While some have resorted to widespread redundancies and others have merged with fellow councils’ legal teams, Birmingham City Council is the latest legal department to take a more innovative approach to curbing costs.
Following in the footsteps of Kent and Essex county councils, England’s largest local authority has decided to generate its own income by pitching for external work, thereby protecting its team rather than becoming a victim of the cuts.
Assistant director of legal services John Wynn says Birmingham has been ”polishing its act” for the past 15 months and has so far pitched for four contracts in the public sector under the brand of LSB Law (standing for Legal Services Birmingham).
“We’re having to cut our budget by just under 30 per cent over three years and the income this work generates is seen as a way of supporting the delivery of frontline services,” he says.
The legal team’s first successful tender came earlier this month when it won spots on three of the panels of HealthTrust Europe’s new London Procurement Programme, a legal services framework covering around 60 NHS trusts in London, the Midlands and the South of England.
Although two of its other pitches have been rejected, it is now at the shortlist stage of a fourth, for a place on Leeds City Council’s panel of external legal advisers, which is expected to be finalised by November.
Birmingham’s in-house team is one of the largest in the country, with around 230 legal staff, and since former head of legal Mirza Ahmad was made redundant in July the department has been led by interim legal services director David Tatlow and assistant directors Wynn and Jane Robson.
“It’s comparable to a medium-sized private practice, certainly in the Birmingham area, and until 12 months ago we had previously worked with other public authorities on an ad hoc basis, occasionally seconding a member of staff or carrying out work,” Wynn says.
He admits that not all councils’ legal departments are cut out for external work, with some smaller operations lacking the range of skills and specialisations available in Birmingham’s large outfit, but he sees the new source of income as a way of safeguarding and utilising Birmingham’s team of specialist lawyers.
Someone who knows all about the benefits that external work can bring to local authority legal teams is Geoff Wild, head of legal at Kent County Council, which was among the first public sector legal teams to win external work alongside private firms.
Kent’s legal team now spends about a quarter of its time handling outside work, acting for more than 300 public bodies including other councils, emergency and probation services, NHS Trusts and higher education institutions.
Commenting on Birmingham’s appointment and the trend towards more innovation among council legal teams, Wild says: “It indicates a wider interest in the local government community in looking at generating other avenues of income, and it takes quite a lot for local authorities to take that step.
“You need capacity, strength and depth to offer out your services, but for those that have the capacity, and Birmingham certainly does, it’s a good route.

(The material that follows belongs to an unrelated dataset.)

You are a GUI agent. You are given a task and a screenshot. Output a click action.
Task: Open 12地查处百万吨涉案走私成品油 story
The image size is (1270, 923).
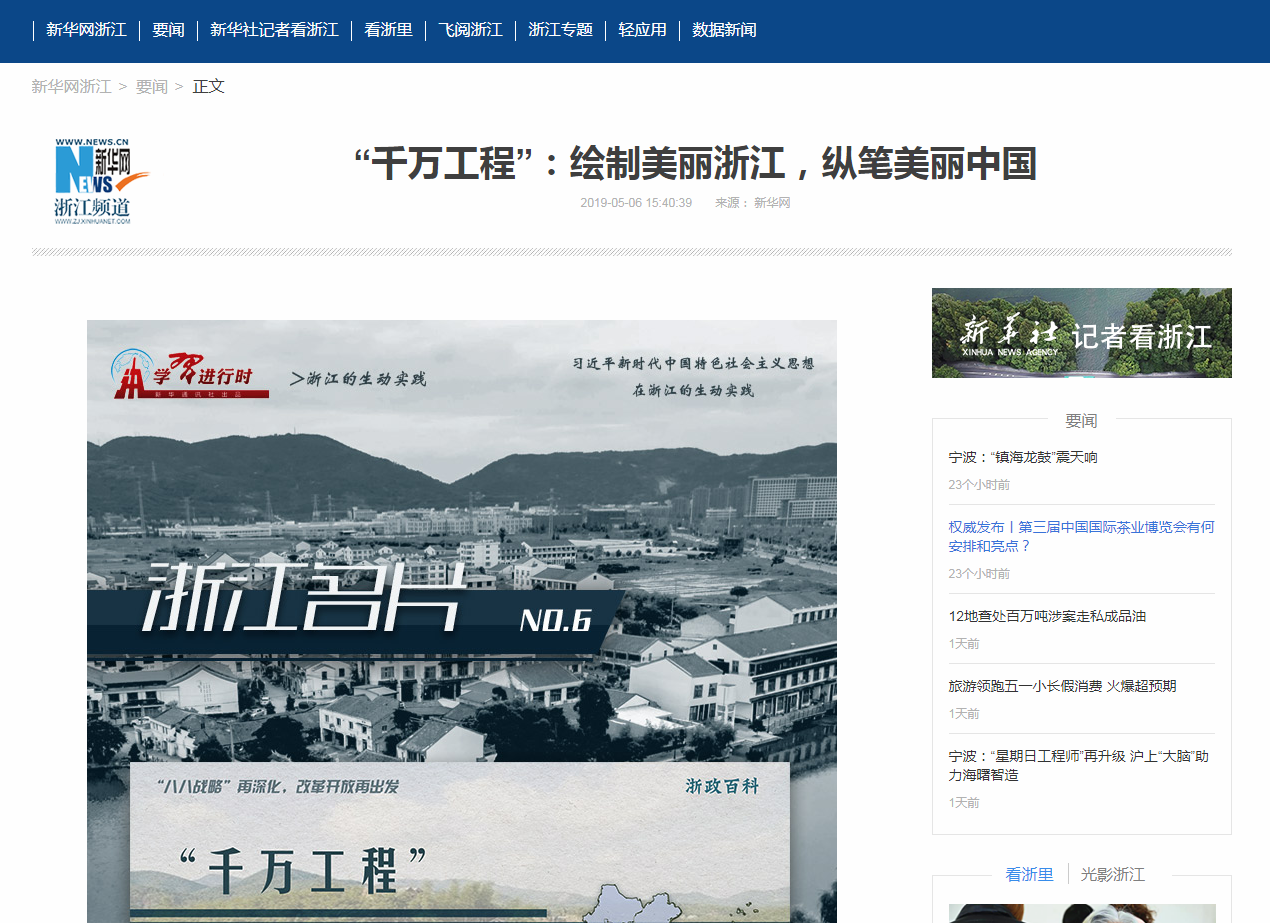(x=1047, y=616)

There’s no reason why councils such as Birmingham, Essex and Kent can’t compete with private firms and succeed.”
Both Wild and Wynn agree that their legal teams’ ability to offer exceptionally low hourly rates for external panel work poses a challenge for private law firms specialising in public sector work.
Kent, for example, offers a blended hourly rate of just £90 an hour, significantly lower than the rates charged by most private firms.
“We offer this rate to all our clients,” Wild says. “We have frozen it and will hold it as long as we can. The results speak for themselves.”
“We all have to evolve through this period, and that includes the private firms that operate in our sector as well as ourselves,” Wynn says. “With the likes of Wild and ourselves polishing up our act, private firms will need to meet the challenge.”